US troops in Iraq are “on standby” to deploy to Palestine and Israel if needed to support Washington’s top Middle Eastern client state.
That’s according to documents seen by The Intercept, including a US Air Force personnel memo.
The documents do not explicitly confirm US intent to send troops into battle in the IDF-Hamas conflict raging in Gaza, but do cast a different complexion on regular assurances by the White House and the Pentagon that Washington has “no plans or intentions” to put boots on the ground in the Palestinian-Israeli crisis.

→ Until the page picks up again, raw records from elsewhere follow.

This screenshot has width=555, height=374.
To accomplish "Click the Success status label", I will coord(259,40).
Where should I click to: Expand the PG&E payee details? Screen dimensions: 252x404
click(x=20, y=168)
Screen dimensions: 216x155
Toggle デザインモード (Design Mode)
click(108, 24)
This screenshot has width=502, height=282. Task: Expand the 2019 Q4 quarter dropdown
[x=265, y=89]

The Biden administration’s assurances regarding US troop deployment plans were first questioned in mid-October after the White House posted and then deleted a photo on social media showing the president shaking hands with members of Delta Force – the US Army’s main special operations force, during a visit to Israel.

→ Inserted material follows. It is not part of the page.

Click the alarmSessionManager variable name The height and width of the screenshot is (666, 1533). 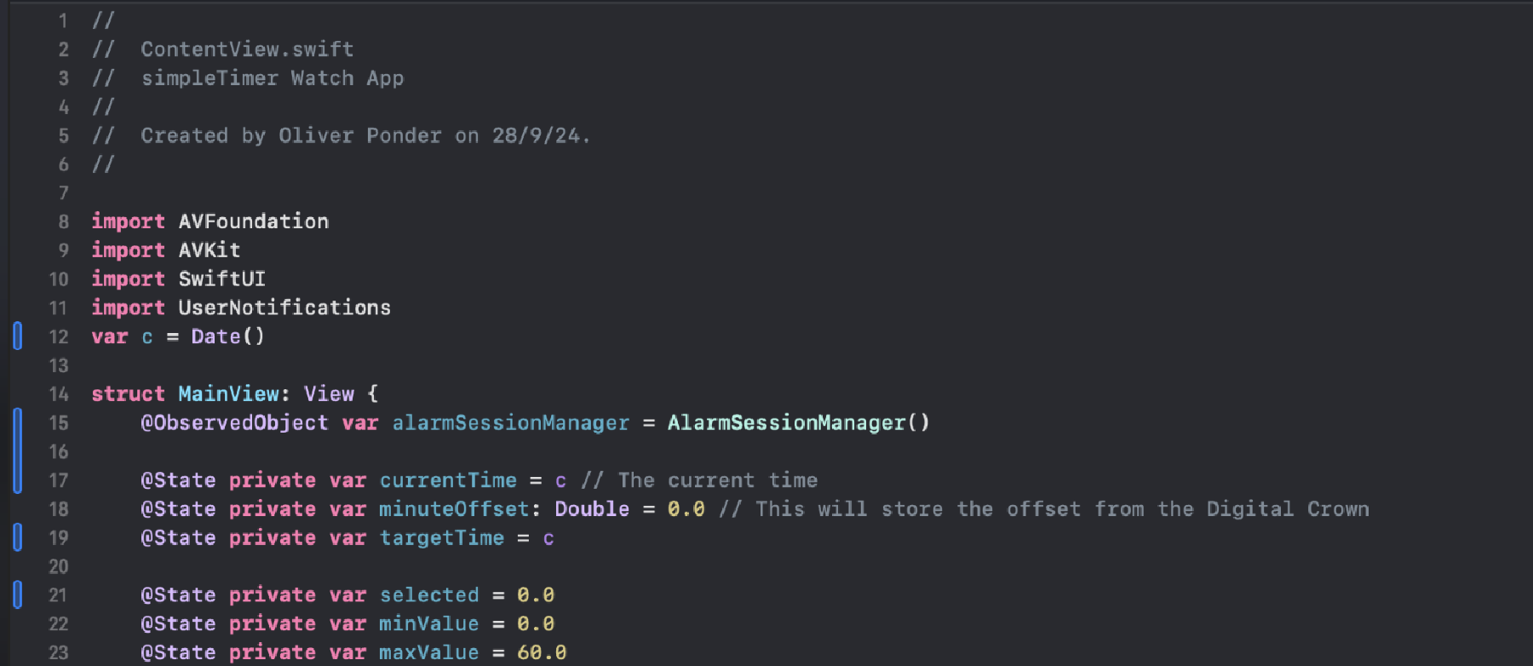tap(510, 422)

In November, local media reported that US forces had been dispatched to guard Israel’s top secret nuclear facilities, and that an estimated 2,000 troops were on the ground in the country in total, including military personnel, advisors and technicians. US officials confirmed in late October that commandos were on the ground “helping the Israelis to do a number of things,” including identifying hostages, but emphasized that they have not been involved in combat operations.

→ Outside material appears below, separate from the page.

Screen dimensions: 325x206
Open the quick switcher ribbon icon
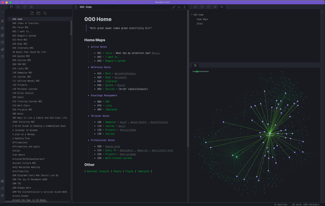[x=2, y=21]
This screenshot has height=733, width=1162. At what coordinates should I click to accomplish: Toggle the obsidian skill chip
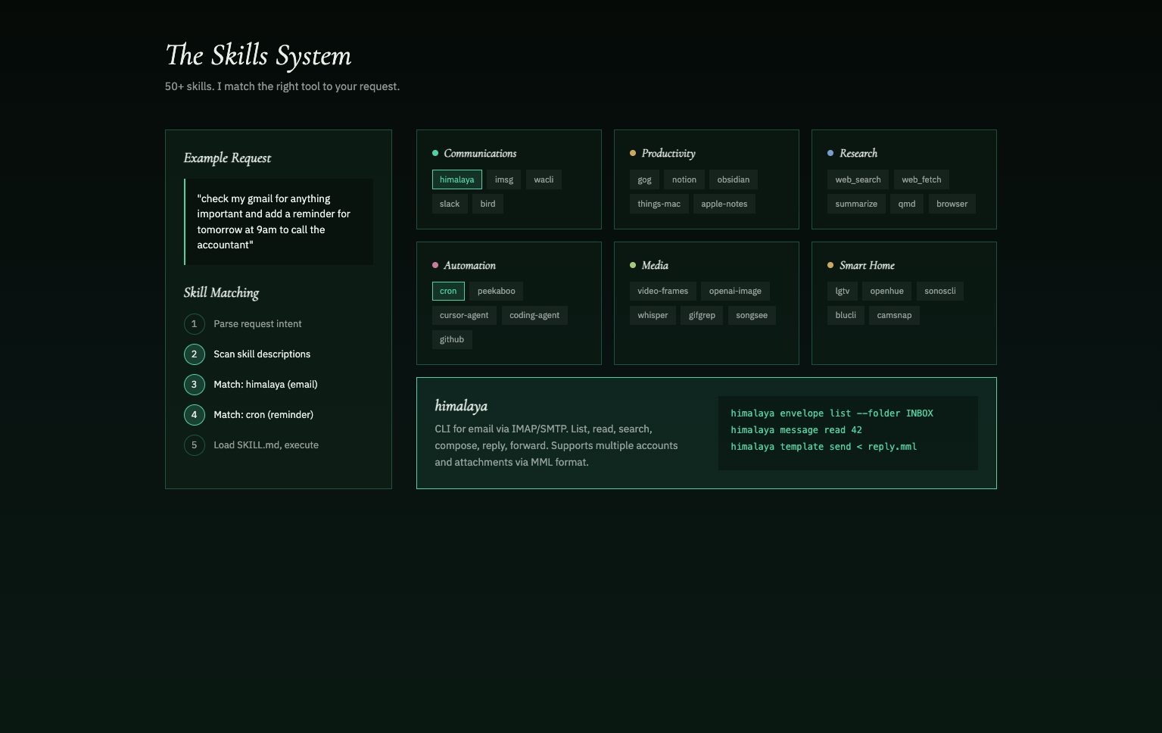click(x=733, y=179)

After being withdrawn in 2011, US troops were redeployed into Iraq in late 2014, and illegally entered Syria a year later, during the Western-led anti-terror coalition’s campaign against IS (ISIS, ISIL)* jihadists which emerged in the region as a result of the US invasion of Iraq, and a CIA dirty war in Syria from 2011 onward. IS was ultimately defeated in late 2017, but US forces never left, with then-President Donald Trump reneging on promises to bring “all” US forces in both countries home amid resistance (and outright sabotage) by the Pentagon.
The Biden administration continued its predecessor's illegal occupation of Syria, and renamed the combat mission in Iraq to an ‘advise, assist and training’ operation in late 2021, keeping troops on the ground while handing some bases back to Iraqi forces. Iraq and the US began formal talks on ending US forces' presence in the country late last week, with Iraqi Prime Minister Mohammed Shia al-Sudani and senior Iraqi and US military officials meeting in Baghdad to discuss the potential pullout.
In a related development, a Baghdad government-allied Shia militia engaged in a large-scale, months-long campaign of rocket and drone attacks against US forces in the region moved to halt its operations “to avoid any embarrassment for the Iraqi government” on Tuesday. The announcement came after a deadly drone strike in Jordan which killed three US service members over the weekend.
* A terrorist group outlawed in Russia and many other countries.